If you were to visit Orkney in its peak summer season, you would meet a growing number of enthusiastic holiday-makers making the most of their break with visits to historic sites and beautiful coastal walks.
The number of Orkney visitors is increasing, and so is their spending. In 2009 they contributed £31.8 million to the local economy. The island location lends itself to overnight stays, with 70 per cent of visitors staying for at least one night, so they are looking for lots of things to see and do. Orkney is full of exciting attractions to entice visitors.
Holiday makers are the dominant market. Some will be visiting on the back of a positive previous experience; others on the advice of friends or relative.
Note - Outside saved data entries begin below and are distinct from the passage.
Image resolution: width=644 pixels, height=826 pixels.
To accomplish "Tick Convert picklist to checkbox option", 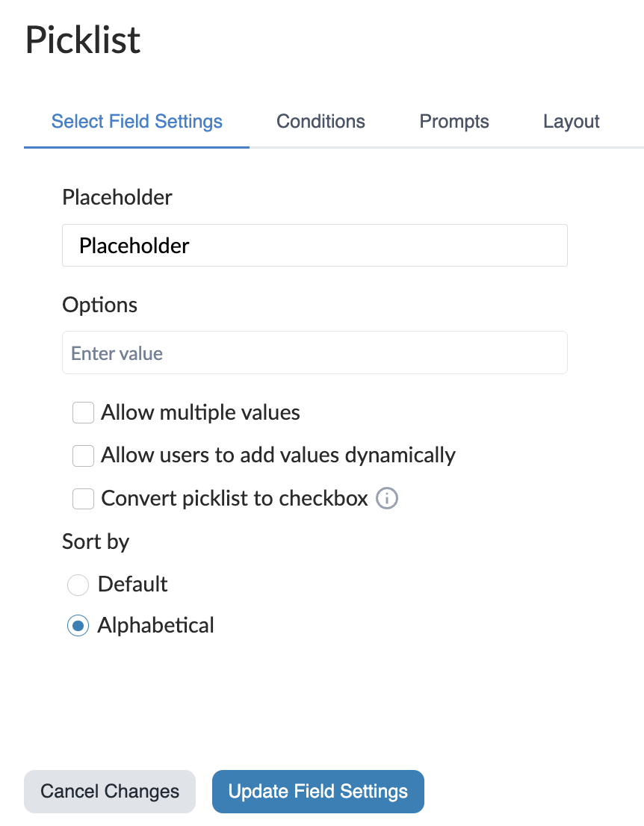I will (x=83, y=498).
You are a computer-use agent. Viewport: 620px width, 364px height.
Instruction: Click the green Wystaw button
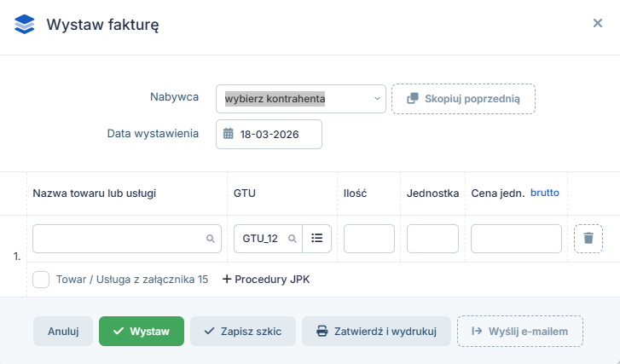(x=142, y=331)

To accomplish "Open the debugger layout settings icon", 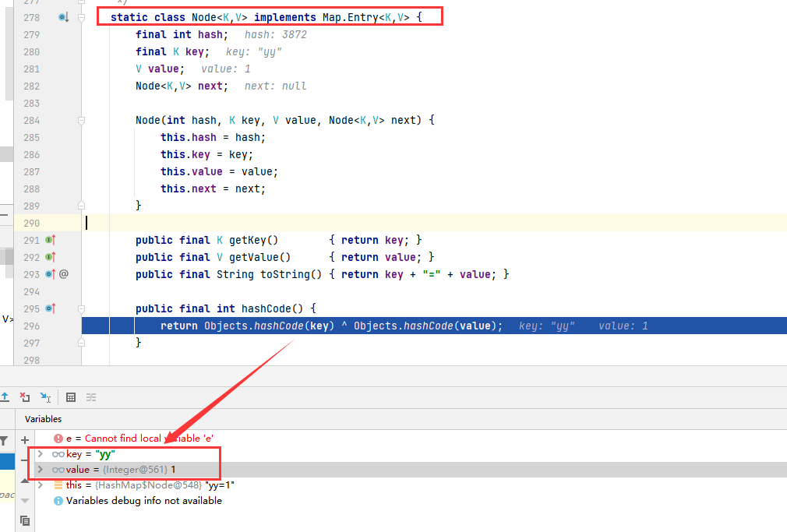I will [x=91, y=397].
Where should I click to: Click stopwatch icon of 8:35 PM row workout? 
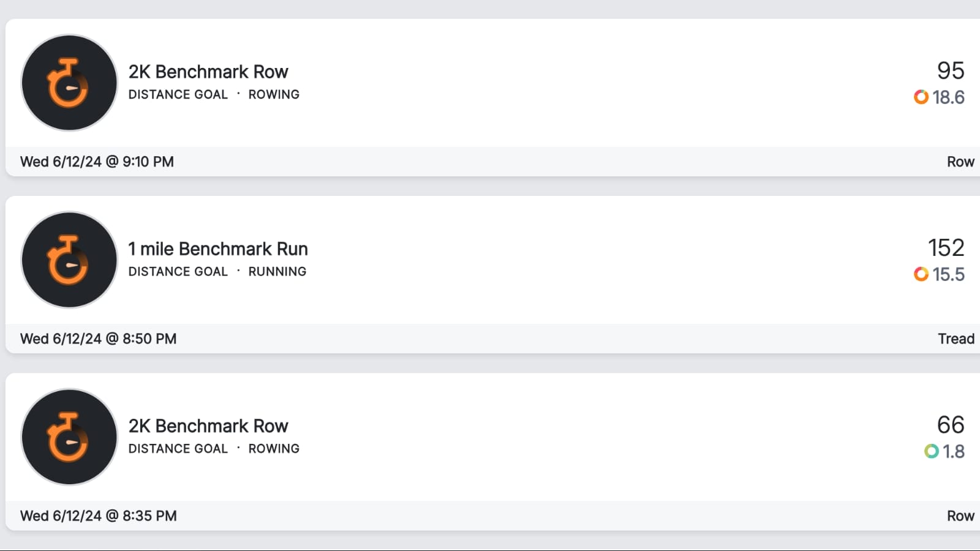pos(69,437)

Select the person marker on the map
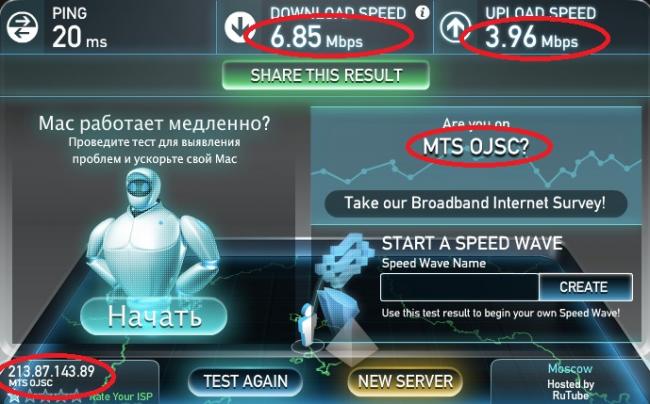[x=308, y=327]
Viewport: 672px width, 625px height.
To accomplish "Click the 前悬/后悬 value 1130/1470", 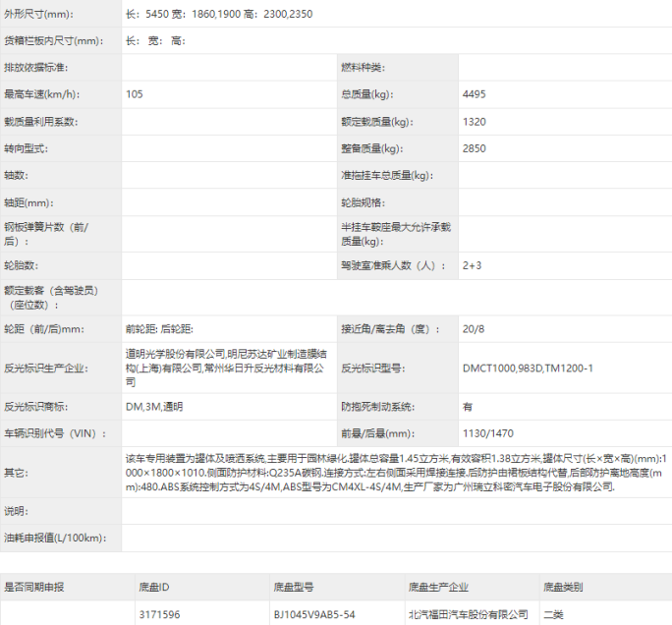I will click(488, 433).
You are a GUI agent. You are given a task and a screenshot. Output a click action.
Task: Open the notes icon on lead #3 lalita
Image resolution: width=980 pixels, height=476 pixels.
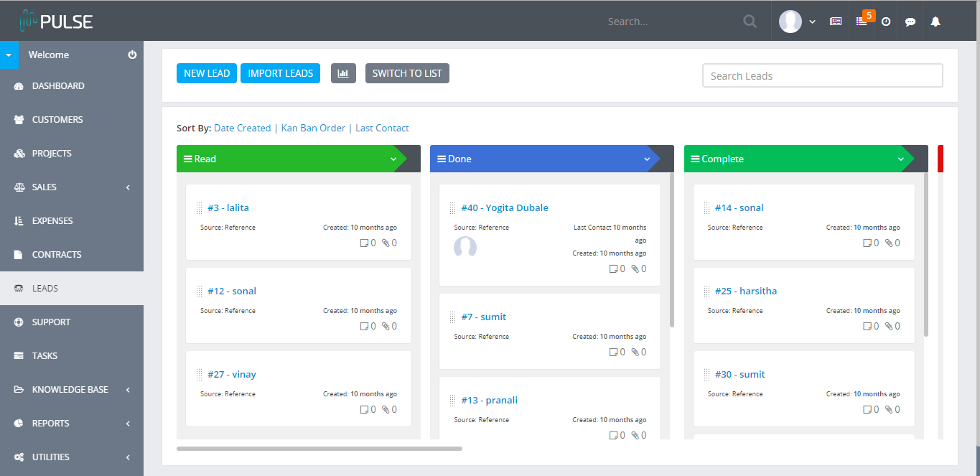365,242
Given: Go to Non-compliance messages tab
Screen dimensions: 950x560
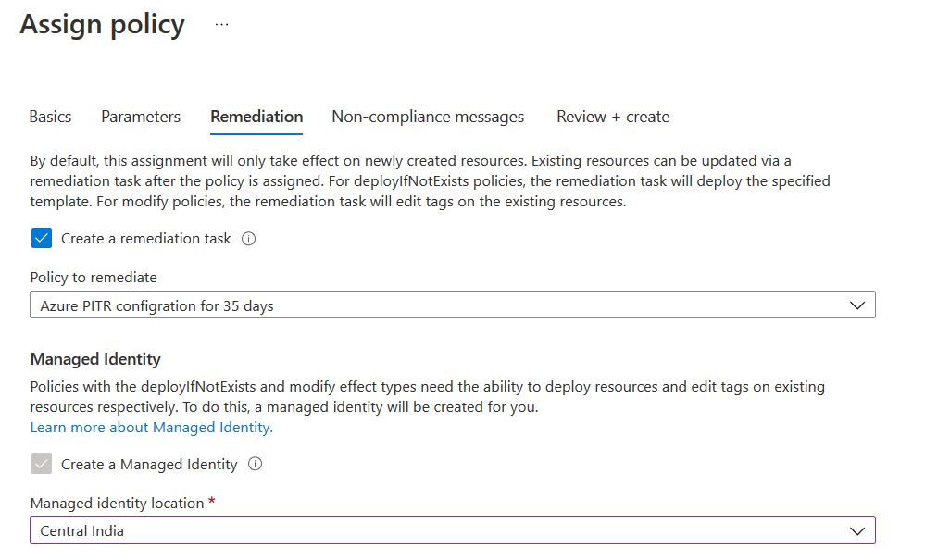Looking at the screenshot, I should click(428, 117).
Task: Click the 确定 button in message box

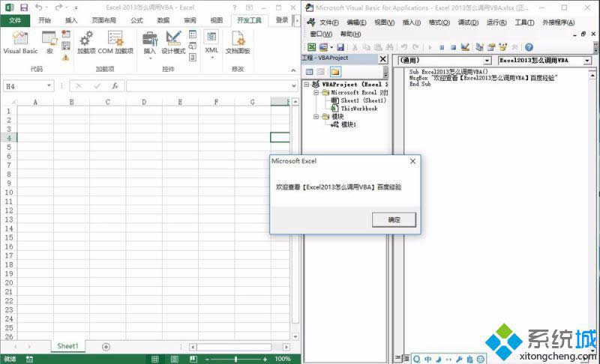Action: click(x=394, y=219)
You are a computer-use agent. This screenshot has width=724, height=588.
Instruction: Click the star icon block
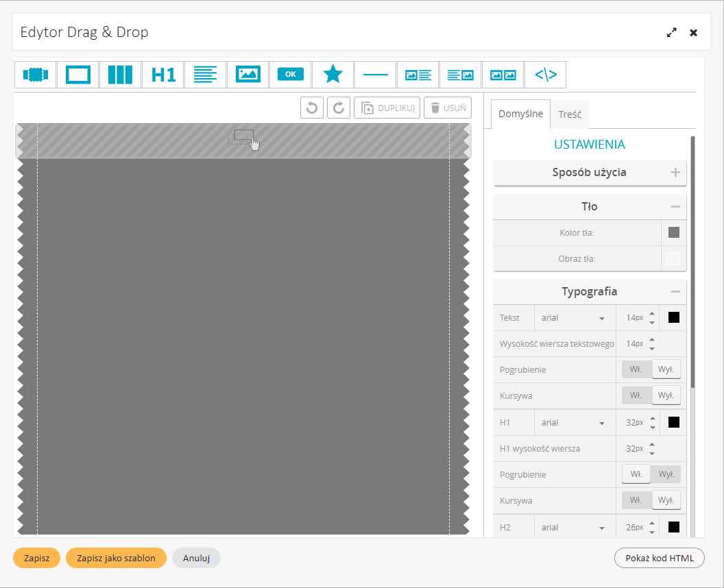[x=333, y=75]
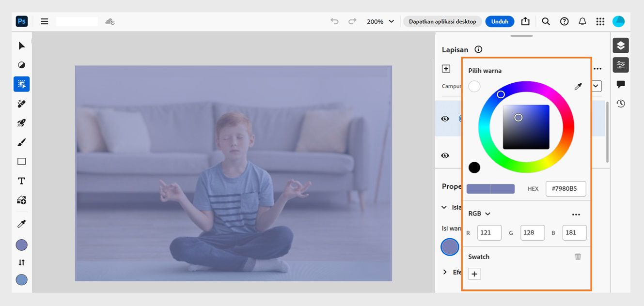The height and width of the screenshot is (306, 644).
Task: Swap foreground and background colors
Action: pos(21,262)
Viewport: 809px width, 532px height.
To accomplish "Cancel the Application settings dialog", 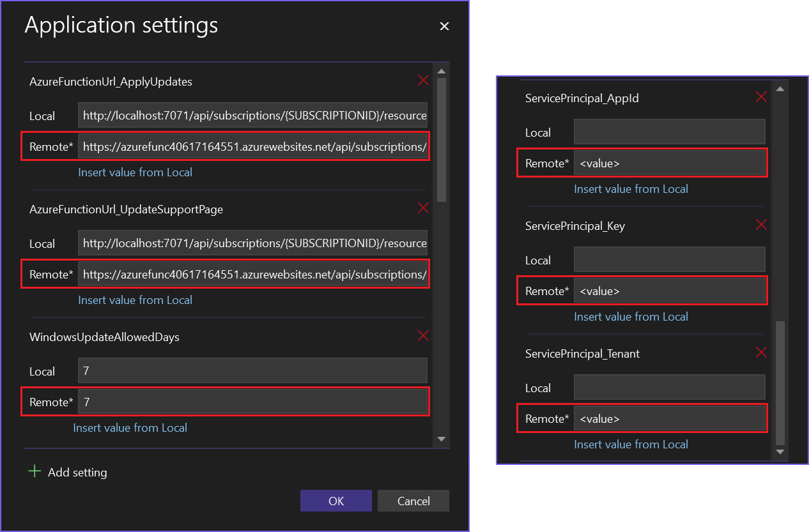I will point(413,501).
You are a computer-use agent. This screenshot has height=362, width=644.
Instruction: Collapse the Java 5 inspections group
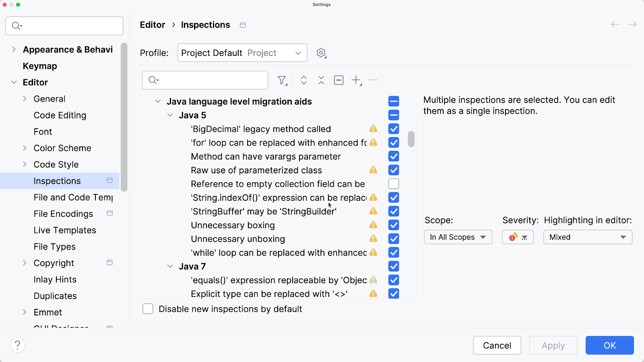[x=170, y=115]
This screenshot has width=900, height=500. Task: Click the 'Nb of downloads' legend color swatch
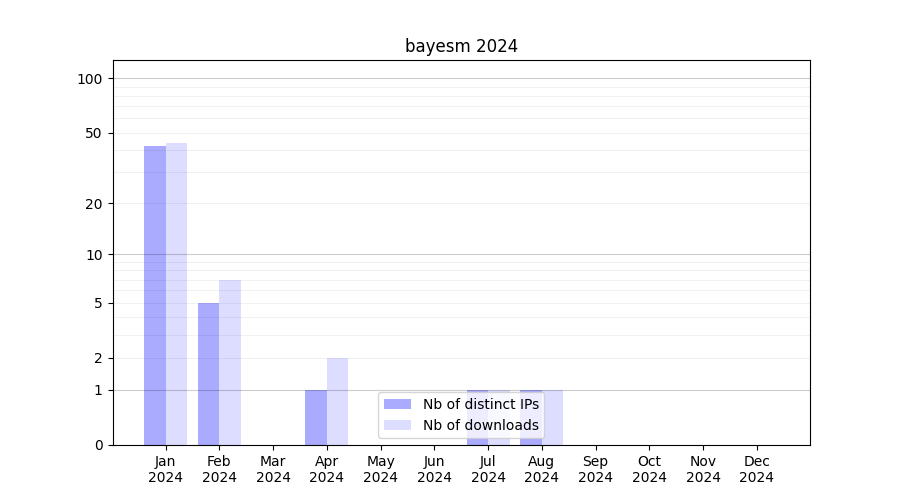tap(397, 425)
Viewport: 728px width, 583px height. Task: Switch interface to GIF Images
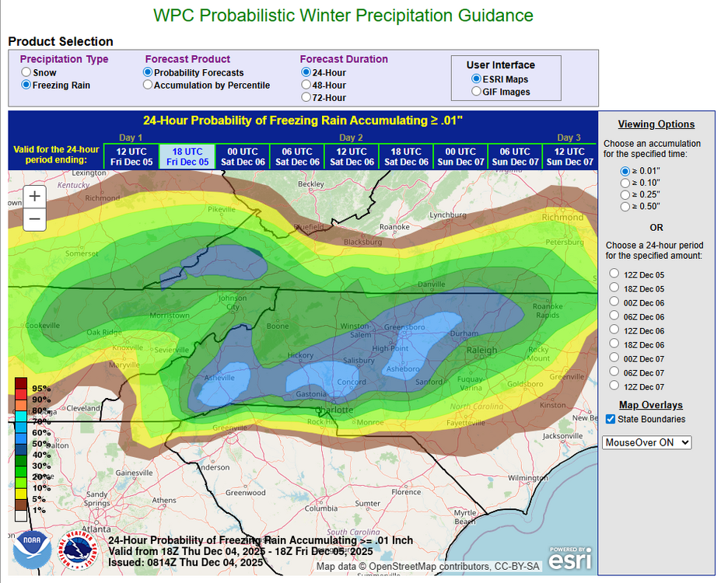point(476,92)
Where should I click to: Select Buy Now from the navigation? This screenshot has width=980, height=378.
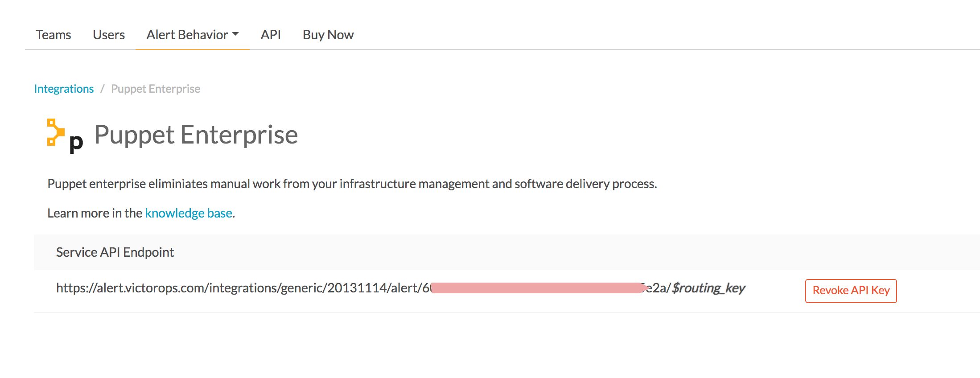328,34
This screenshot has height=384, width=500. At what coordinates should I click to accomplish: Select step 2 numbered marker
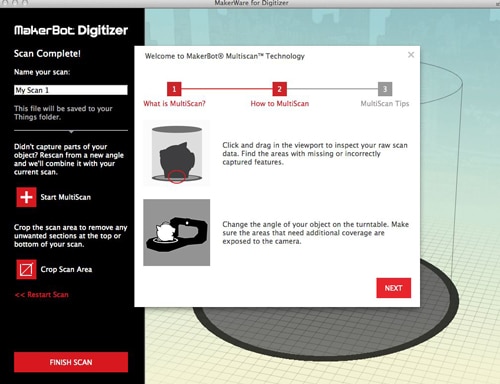click(x=279, y=89)
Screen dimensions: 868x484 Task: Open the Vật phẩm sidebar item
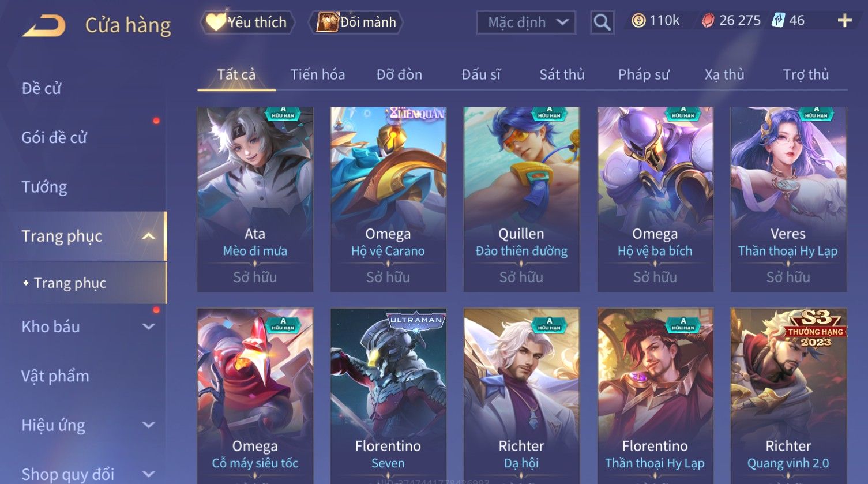55,376
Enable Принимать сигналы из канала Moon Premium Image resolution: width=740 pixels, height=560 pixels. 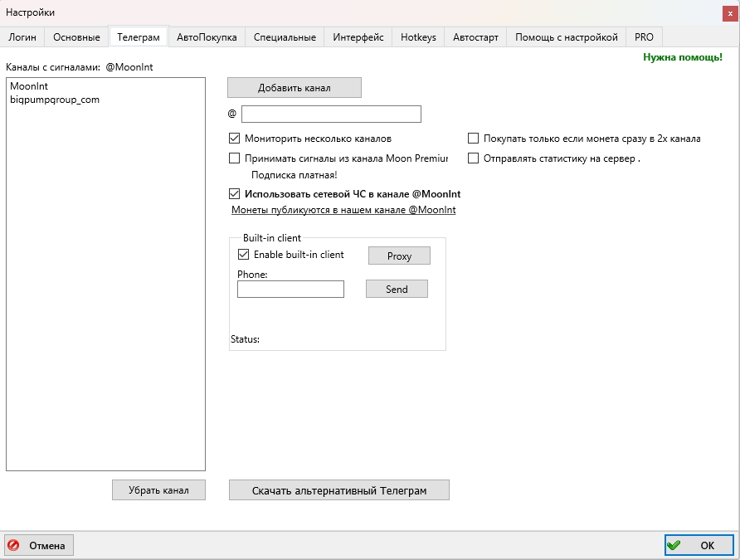234,158
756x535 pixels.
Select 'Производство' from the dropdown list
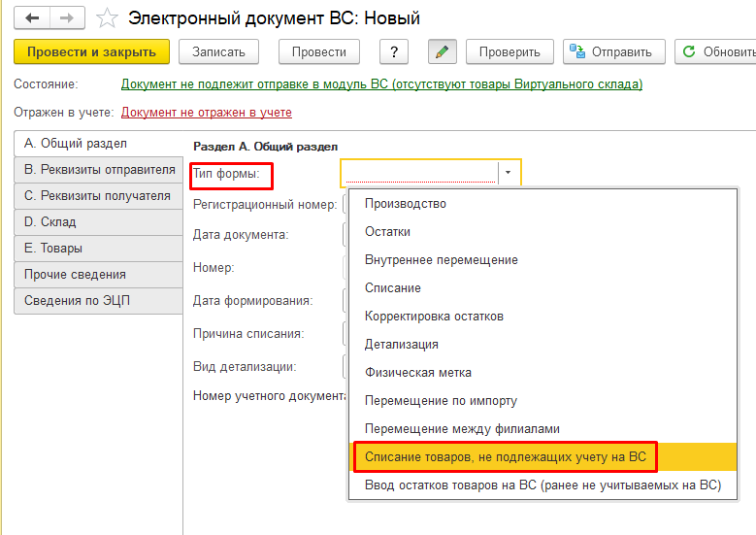point(406,204)
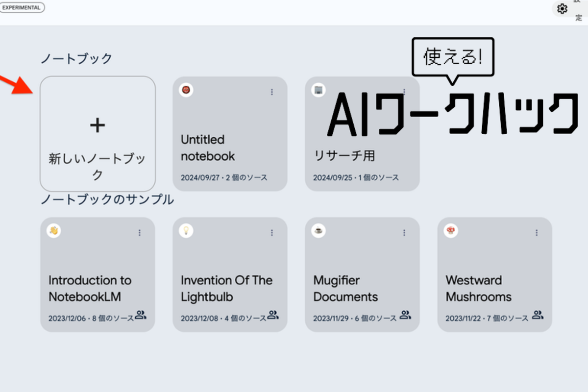This screenshot has height=392, width=588.
Task: Click the coffee cup emoji icon
Action: [x=319, y=231]
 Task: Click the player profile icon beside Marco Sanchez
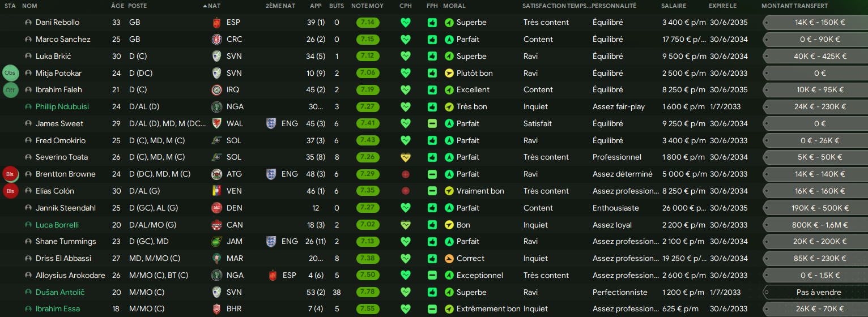[x=28, y=40]
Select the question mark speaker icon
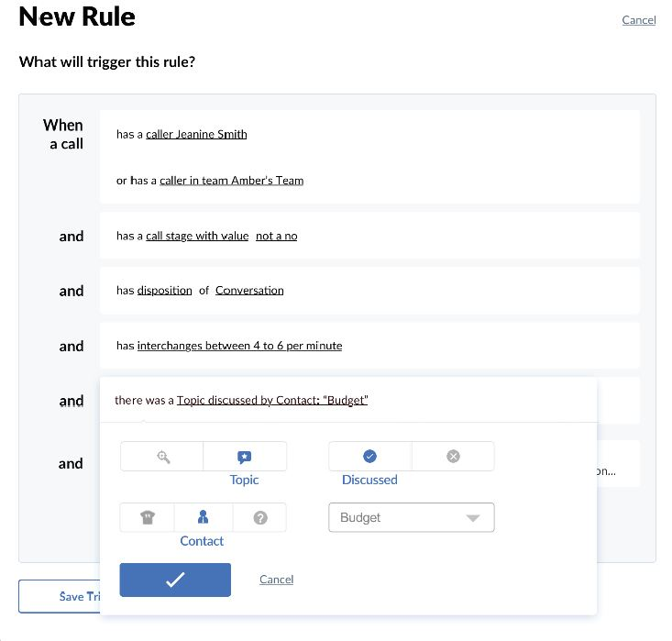The width and height of the screenshot is (672, 641). point(259,518)
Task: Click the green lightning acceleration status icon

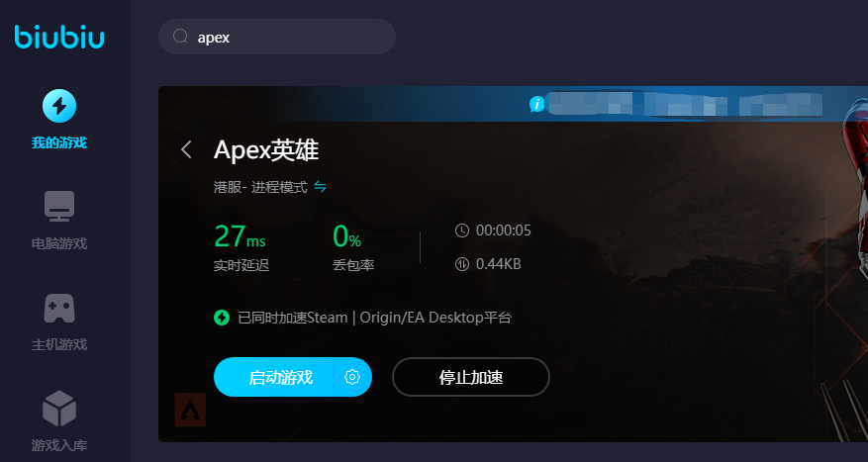Action: tap(222, 318)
Either way, word-of-mouth is an important marketing tool for Orkney tourism.
Knowing the market
Around half of all visitors to Orkney come from Scotland; a third from the rest of the UK.
The mature market is important, as the majority of visitors are within the 55 to 64 age group.
Businesses could target special offers at couples, as they make up the largest proportion of visitors.
70 per cent of visitors surfed online to find out about Orkney prior to visiting. It is also the main form of booking for accommodation.
Opportunities for businesses
Around half of visitors say they are likely to return within five years, so discounted return packages could work well.
An overwhelming majority of visitors say they would recommend Orkney to others. Businesses could offer incentives like ‘refer a friend’ where the original customer receives a future discount.
Despite a high use of the internet for trip research, only 10 per cent of visitors said it influenced their trip decision. This suggests that online offerings could be improved.
Lengths of trips have decreased by about 1 night since 2005. Incentive promotions that offer a discount for a longer stay could help to reverse this.
Enhancing the visitor experience
The majority of visitors to Orkney are on their first trip to the island – an information pack about the area would be helpful.
Some visitors complain about a lack of restaurants. Accommodation providers could recommend local eateries and link up to offer deals.
Sight-seeing and coastal walks are the most popular activities. Visitors may need flexible mealtimes, somewhere to dry clothes and access to weather forecasts and maps.
Two of the most popular forms of transport are hire car and bus. Businesses could link with hire companies for preferential rates and supply visitors with bus timetables.
Advanced bookings are usually made two to four months before arrival, so special offers would have to be timed with this in mind.
If you remember one thing
Transport to Orkney is considered very poor in terms of value. Outside influences like this mean that tourism businesses need to perfect their own offerings if they are to continue exceeding customer expectations and draw more visitors in.